Permalink Reply by Eddie Furey on July 14, 2012 at 11:45pm I'm far from an electronics expert, but the general consensus from similar threads in the past has always been that carrying the weight of the solar cells uses more power than they generate.
Although this plane seems to have made it workable.
Permalink Reply by Logan Nelson on July 15, 2012 at 12:39pm Thanks Eddie. After doing a little more digging i discovered the same thing. The power output to weight ratio (if you wanna call it that) just isnt good enough for this application. Hopefully, something is developed in the future and becomes cheap enough that we could get a solar cell light enough to charge the battery while in flight to get some flight times in the hours with the same batteries we use now.

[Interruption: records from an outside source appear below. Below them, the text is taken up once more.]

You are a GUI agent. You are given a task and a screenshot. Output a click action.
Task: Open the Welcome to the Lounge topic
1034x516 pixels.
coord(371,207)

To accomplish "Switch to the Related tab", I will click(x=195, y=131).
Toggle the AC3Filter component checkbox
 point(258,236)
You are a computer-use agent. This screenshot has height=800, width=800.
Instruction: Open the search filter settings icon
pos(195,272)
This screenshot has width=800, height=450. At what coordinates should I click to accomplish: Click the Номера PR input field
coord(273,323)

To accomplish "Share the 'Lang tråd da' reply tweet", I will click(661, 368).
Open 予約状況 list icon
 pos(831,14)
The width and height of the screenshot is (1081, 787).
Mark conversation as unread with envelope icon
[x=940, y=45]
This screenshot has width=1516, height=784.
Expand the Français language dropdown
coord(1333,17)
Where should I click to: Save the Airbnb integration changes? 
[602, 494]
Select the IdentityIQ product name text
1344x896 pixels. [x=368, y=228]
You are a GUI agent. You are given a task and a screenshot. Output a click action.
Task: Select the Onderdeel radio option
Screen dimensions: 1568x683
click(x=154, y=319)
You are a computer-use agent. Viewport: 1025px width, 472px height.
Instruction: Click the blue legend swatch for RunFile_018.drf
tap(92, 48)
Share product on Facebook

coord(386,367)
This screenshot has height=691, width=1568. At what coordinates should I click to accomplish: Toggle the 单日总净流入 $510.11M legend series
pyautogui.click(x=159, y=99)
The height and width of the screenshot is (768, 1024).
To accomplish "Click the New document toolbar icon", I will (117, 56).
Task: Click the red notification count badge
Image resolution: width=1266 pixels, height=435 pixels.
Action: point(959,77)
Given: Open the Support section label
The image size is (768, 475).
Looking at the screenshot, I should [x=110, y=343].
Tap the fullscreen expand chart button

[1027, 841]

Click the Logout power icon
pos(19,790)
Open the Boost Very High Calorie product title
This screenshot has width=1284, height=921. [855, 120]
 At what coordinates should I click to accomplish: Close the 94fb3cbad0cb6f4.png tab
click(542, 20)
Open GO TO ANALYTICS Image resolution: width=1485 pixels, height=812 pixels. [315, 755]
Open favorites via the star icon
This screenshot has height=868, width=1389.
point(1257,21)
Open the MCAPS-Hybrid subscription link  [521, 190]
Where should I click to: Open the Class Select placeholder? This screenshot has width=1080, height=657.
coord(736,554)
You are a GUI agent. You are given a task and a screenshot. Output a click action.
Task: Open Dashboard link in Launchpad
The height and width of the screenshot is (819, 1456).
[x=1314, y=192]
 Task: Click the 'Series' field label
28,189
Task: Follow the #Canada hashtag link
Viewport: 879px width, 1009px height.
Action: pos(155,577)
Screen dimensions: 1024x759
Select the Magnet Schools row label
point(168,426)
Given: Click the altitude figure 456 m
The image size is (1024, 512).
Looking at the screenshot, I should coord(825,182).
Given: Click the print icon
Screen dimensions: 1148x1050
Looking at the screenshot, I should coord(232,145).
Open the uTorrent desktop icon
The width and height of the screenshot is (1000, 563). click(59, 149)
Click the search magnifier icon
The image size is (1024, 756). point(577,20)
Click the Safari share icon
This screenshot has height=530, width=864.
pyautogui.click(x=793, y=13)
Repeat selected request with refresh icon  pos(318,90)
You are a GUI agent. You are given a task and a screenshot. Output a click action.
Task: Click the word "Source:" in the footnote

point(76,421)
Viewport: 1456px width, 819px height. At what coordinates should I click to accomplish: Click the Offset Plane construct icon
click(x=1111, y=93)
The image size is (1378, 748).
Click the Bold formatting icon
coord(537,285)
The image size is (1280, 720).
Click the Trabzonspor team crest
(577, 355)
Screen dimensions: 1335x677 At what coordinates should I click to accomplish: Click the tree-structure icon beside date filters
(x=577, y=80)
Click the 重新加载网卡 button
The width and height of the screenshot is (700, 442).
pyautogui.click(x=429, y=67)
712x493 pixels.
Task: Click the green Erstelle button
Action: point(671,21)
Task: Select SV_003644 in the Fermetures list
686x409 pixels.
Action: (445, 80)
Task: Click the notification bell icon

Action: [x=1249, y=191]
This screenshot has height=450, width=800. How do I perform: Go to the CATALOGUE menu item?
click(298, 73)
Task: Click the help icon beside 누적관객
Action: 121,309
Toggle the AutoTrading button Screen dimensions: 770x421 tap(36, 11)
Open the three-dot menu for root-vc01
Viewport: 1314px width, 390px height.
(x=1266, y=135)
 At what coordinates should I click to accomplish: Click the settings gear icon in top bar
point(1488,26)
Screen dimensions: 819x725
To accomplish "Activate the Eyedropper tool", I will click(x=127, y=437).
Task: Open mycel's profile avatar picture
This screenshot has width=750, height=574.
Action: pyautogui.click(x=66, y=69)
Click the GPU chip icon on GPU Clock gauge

Permalink Reply by Jake Stew on July 15, 2012 at 3:44pm The power to weight doesn't really come into play. The amount of power you can generate from even a relatively large solar panel is completely insignificant to the power required.
Solar would fail even if it was weightless. You simply couldn't carry one large enough to produce any significant amount of power.
Permalink Reply by Logan Nelson on July 15, 2012 at 4:50pm
Permalink Reply by Jake Stew on July 15, 2012 at 5:24pm What I'm telling you is that feeding maybe 500 milliamps of solar power into a 80+ amp system is of no practical use.
A 5'x5' solar panel puts out about 2.75 watts of power in full sun. 2.75 watts @ 12v = 0.229 amps.
Most quads use 20+ amps per motor. 20 x 4 = 80 amps. So even if your solar panel weighed nothing and didn't totally screw up the aerodynamics and you had full sun... you would only be getting 0.2% back.
Assuming you had a 30 min flight time that would give you an extra 3.6 seconds. That's not counting the weight or the aerodynamic issues.
So my point is that even weightless aerodynamically perfect solar panels (which don't exist BTW) wouldn't be of any practical benefit. So we can skip the hard calculations and just write them off right away.
Permalink Reply by Logan Nelson on July 15, 2012 at 6:00pm
Permalink Reply by Jake Stew on July 15, 2012 at 7:03pm Solar might have a place with drones though. You could build a solar power landing pad. The idea would be to have a solar power station charging batteries in the landing pad. The drone would land and charge from the solar fueled batteries and then run it's missions.
It would be pretty slick to charge a drone in remote areas using a solar station. You just can't practically carry the solar panels in the air. But you could have a solar power drone with current tech.